# Task to carry out
Rewrite all the records below, changing "Elementary School" to "Middle School" and leaving everything else as it is. Leave the pictures out of your answer.

[Word and element locating records]
________________

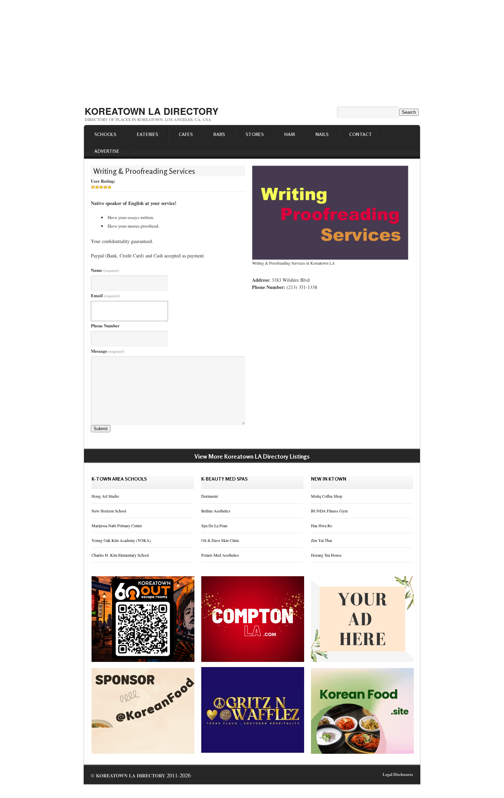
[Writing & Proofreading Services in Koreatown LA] (330, 258)
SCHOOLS (105, 134)
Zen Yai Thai (321, 540)
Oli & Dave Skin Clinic (220, 540)
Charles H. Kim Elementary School (120, 555)
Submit (101, 428)
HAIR (289, 134)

________________

# Exercise output
[Writing & Proofreading Services in Koreatown LA] (330, 258)
SCHOOLS (105, 134)
Zen Yai Thai (321, 540)
Oli & Dave Skin Clinic (220, 540)
Charles H. Kim Middle School (120, 555)
Submit (101, 428)
HAIR (289, 134)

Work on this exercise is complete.